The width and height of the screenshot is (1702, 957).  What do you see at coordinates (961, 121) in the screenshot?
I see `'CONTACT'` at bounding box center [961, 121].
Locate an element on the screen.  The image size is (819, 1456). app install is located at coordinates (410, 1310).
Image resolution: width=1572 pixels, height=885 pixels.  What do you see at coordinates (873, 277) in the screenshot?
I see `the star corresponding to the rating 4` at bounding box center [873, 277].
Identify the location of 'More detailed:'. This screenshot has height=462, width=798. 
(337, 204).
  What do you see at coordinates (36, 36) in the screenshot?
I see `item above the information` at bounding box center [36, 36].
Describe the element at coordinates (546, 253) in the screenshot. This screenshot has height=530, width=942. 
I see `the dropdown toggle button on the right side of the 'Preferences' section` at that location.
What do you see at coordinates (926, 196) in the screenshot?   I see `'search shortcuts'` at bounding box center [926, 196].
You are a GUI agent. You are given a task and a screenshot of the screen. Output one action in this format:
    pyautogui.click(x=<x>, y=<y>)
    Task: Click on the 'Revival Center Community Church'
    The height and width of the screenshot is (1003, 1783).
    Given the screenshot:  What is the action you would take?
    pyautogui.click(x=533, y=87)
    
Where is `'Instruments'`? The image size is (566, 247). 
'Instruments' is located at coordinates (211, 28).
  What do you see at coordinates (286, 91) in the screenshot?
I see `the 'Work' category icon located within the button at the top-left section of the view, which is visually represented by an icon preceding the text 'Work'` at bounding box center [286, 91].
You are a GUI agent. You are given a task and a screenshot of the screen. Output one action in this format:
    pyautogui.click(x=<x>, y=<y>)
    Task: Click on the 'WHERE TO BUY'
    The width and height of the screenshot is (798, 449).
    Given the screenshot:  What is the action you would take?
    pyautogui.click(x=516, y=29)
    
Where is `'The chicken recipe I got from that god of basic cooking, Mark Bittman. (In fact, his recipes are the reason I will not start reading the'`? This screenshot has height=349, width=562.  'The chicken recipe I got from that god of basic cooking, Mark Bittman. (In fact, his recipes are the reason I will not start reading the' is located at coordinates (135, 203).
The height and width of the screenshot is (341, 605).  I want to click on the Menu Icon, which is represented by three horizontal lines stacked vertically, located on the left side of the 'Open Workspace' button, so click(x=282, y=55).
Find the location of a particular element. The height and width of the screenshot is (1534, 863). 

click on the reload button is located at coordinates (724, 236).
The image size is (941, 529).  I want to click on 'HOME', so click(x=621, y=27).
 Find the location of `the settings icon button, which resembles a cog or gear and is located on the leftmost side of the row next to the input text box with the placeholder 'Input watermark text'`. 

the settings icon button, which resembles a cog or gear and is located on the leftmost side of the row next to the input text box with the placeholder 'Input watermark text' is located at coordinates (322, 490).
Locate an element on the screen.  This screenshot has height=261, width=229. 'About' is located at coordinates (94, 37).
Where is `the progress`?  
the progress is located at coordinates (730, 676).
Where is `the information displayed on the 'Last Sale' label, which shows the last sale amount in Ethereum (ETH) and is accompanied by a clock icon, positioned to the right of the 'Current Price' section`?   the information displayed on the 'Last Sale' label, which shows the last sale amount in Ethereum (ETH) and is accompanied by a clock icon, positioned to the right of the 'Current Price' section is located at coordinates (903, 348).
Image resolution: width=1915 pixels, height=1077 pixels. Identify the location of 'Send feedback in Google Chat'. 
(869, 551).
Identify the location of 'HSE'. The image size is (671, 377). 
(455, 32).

* * *

• [Stated exercise]:
Pull every line out of the records above and write each one again word for word, in the same order.

• [Worked answer]:
The width and height of the screenshot is (1702, 957).  What do you see at coordinates (961, 121) in the screenshot?
I see `'CONTACT'` at bounding box center [961, 121].
Locate an element on the screen.  The image size is (819, 1456). app install is located at coordinates (410, 1310).
Image resolution: width=1572 pixels, height=885 pixels.  What do you see at coordinates (873, 277) in the screenshot?
I see `the star corresponding to the rating 4` at bounding box center [873, 277].
Identify the location of 'More detailed:'. This screenshot has height=462, width=798. 
(337, 204).
  What do you see at coordinates (36, 36) in the screenshot?
I see `item above the information` at bounding box center [36, 36].
Describe the element at coordinates (546, 253) in the screenshot. This screenshot has height=530, width=942. 
I see `the dropdown toggle button on the right side of the 'Preferences' section` at that location.
What do you see at coordinates (926, 196) in the screenshot?   I see `'search shortcuts'` at bounding box center [926, 196].
You are a GUI agent. You are given a task and a screenshot of the screen. Output one action in this format:
    pyautogui.click(x=<x>, y=<y>)
    Task: Click on the 'Revival Center Community Church'
    The height and width of the screenshot is (1003, 1783).
    Given the screenshot:  What is the action you would take?
    pyautogui.click(x=533, y=87)
    
Where is `'Instruments'`? The image size is (566, 247). 
'Instruments' is located at coordinates (211, 28).
  What do you see at coordinates (286, 91) in the screenshot?
I see `the 'Work' category icon located within the button at the top-left section of the view, which is visually represented by an icon preceding the text 'Work'` at bounding box center [286, 91].
You are a GUI agent. You are given a task and a screenshot of the screen. Output one action in this format:
    pyautogui.click(x=<x>, y=<y>)
    Task: Click on the 'WHERE TO BUY'
    The width and height of the screenshot is (798, 449).
    Given the screenshot:  What is the action you would take?
    pyautogui.click(x=516, y=29)
    
Where is `'The chicken recipe I got from that god of basic cooking, Mark Bittman. (In fact, his recipes are the reason I will not start reading the'`? This screenshot has height=349, width=562.  'The chicken recipe I got from that god of basic cooking, Mark Bittman. (In fact, his recipes are the reason I will not start reading the' is located at coordinates (135, 203).
The height and width of the screenshot is (341, 605).  I want to click on the Menu Icon, which is represented by three horizontal lines stacked vertically, located on the left side of the 'Open Workspace' button, so click(x=282, y=55).
Find the location of a particular element. The height and width of the screenshot is (1534, 863). 

click on the reload button is located at coordinates (724, 236).
The image size is (941, 529).  I want to click on 'HOME', so click(x=621, y=27).
 Find the location of `the settings icon button, which resembles a cog or gear and is located on the leftmost side of the row next to the input text box with the placeholder 'Input watermark text'`. 

the settings icon button, which resembles a cog or gear and is located on the leftmost side of the row next to the input text box with the placeholder 'Input watermark text' is located at coordinates (322, 490).
Locate an element on the screen.  This screenshot has height=261, width=229. 'About' is located at coordinates (94, 37).
Where is `the progress`?  
the progress is located at coordinates (730, 676).
Where is `the information displayed on the 'Last Sale' label, which shows the last sale amount in Ethereum (ETH) and is accompanied by a clock icon, positioned to the right of the 'Current Price' section`?   the information displayed on the 'Last Sale' label, which shows the last sale amount in Ethereum (ETH) and is accompanied by a clock icon, positioned to the right of the 'Current Price' section is located at coordinates (903, 348).
Image resolution: width=1915 pixels, height=1077 pixels. Identify the location of 'Send feedback in Google Chat'. 
(869, 551).
Identify the location of 'HSE'. The image size is (671, 377). 
(455, 32).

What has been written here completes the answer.